ACTION ITEM ▸ Filter these entries so that only lines with the word "will" remain.

(AVAILABLE DATA begins)

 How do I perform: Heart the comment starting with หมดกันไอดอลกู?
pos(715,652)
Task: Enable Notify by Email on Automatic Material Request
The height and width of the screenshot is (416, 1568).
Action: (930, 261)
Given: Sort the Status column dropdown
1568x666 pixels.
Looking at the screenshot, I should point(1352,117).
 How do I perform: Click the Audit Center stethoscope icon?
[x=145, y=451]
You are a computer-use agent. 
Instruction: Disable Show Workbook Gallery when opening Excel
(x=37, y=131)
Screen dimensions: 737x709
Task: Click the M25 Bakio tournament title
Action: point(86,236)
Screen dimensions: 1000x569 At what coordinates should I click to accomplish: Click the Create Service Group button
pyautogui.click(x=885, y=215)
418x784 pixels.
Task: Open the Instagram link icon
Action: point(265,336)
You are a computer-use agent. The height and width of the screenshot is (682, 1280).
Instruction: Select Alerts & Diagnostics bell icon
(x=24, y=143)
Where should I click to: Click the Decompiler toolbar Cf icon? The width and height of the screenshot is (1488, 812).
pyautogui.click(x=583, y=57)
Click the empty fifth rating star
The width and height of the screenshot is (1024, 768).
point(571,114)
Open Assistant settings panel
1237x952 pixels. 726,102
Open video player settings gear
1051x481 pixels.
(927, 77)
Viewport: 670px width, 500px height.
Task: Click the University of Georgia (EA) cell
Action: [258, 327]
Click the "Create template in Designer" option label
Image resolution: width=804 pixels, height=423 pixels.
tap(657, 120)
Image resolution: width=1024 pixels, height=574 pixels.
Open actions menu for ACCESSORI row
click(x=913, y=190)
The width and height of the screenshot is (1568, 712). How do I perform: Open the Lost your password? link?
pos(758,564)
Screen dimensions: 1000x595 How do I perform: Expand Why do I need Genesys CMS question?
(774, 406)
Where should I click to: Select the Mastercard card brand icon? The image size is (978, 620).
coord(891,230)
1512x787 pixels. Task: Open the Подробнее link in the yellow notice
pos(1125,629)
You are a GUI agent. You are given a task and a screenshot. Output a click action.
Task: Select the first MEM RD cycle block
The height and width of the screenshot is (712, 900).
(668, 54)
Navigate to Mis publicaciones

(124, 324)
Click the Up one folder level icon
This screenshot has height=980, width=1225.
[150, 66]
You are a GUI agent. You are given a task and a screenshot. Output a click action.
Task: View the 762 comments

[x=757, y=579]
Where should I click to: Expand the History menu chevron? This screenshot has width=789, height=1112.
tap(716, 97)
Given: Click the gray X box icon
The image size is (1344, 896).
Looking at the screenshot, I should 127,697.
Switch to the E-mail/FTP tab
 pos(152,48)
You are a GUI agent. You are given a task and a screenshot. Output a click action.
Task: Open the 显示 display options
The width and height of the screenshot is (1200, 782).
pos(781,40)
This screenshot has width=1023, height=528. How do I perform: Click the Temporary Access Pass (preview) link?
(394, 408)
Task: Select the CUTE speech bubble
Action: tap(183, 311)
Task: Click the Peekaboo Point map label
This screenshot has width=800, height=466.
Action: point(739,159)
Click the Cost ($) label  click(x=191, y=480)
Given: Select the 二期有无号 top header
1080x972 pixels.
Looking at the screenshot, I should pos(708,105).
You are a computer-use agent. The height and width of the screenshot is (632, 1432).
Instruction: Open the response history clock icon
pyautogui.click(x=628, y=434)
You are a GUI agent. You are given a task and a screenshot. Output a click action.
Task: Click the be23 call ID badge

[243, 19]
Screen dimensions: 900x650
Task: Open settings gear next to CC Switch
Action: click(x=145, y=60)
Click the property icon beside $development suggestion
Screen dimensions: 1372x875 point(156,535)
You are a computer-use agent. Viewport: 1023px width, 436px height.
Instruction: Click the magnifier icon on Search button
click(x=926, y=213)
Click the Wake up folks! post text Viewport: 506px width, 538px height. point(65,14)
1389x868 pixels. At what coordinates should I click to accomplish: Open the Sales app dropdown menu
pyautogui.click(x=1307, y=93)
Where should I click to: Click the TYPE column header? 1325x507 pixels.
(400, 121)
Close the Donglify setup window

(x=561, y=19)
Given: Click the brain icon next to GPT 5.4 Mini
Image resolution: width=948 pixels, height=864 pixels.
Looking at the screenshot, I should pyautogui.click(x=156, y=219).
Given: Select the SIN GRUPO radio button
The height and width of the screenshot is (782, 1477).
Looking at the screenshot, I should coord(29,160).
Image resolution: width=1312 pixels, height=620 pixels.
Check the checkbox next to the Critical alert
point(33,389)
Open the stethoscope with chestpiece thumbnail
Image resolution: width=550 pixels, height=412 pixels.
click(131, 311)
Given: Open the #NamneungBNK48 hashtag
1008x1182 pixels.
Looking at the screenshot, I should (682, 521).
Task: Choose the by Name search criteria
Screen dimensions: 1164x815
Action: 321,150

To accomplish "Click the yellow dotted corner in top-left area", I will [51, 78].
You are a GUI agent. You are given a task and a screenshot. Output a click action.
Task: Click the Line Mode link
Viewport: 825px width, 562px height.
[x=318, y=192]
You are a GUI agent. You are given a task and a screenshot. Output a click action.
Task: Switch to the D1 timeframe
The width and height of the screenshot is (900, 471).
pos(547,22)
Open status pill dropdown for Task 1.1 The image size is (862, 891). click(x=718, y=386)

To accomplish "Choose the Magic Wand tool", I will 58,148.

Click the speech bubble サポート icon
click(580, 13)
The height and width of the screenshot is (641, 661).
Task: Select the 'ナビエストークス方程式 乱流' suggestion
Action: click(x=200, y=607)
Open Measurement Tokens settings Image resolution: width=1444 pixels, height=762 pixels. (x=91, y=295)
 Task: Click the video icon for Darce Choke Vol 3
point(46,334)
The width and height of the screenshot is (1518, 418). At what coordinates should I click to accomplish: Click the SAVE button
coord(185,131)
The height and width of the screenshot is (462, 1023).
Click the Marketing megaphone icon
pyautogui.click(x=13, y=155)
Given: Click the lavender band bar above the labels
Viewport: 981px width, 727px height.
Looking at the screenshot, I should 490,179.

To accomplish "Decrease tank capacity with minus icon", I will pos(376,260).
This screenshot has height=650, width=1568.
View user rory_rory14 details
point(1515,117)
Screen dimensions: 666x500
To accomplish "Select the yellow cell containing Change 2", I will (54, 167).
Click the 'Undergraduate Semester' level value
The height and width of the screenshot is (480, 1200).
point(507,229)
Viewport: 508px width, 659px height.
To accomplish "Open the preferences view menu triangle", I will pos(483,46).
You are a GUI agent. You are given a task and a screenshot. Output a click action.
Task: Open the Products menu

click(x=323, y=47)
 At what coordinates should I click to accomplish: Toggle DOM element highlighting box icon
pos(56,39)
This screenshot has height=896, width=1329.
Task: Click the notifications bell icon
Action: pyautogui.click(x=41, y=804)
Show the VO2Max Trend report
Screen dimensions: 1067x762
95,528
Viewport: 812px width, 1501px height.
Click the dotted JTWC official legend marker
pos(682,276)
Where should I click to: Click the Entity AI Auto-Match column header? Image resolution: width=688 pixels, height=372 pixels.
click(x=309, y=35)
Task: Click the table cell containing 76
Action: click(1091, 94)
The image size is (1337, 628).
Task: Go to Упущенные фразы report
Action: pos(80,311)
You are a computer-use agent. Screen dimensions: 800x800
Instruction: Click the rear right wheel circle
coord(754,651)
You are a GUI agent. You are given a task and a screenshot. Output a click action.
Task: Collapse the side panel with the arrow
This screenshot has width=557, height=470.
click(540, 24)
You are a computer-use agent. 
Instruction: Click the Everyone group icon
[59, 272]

(AVAILABLE DATA ends)

SOLUTION TO THIS EXERCISE ▸
To accomplish "Click the yellow dotted corner in top-left area", I will [51, 78].
To accomplish "Choose the Magic Wand tool", I will 58,148.
To accomplish "Decrease tank capacity with minus icon", I will pos(376,260).
To accomplish "Select the yellow cell containing Change 2", I will (54, 167).
To accomplish "Open the preferences view menu triangle", I will pos(483,46).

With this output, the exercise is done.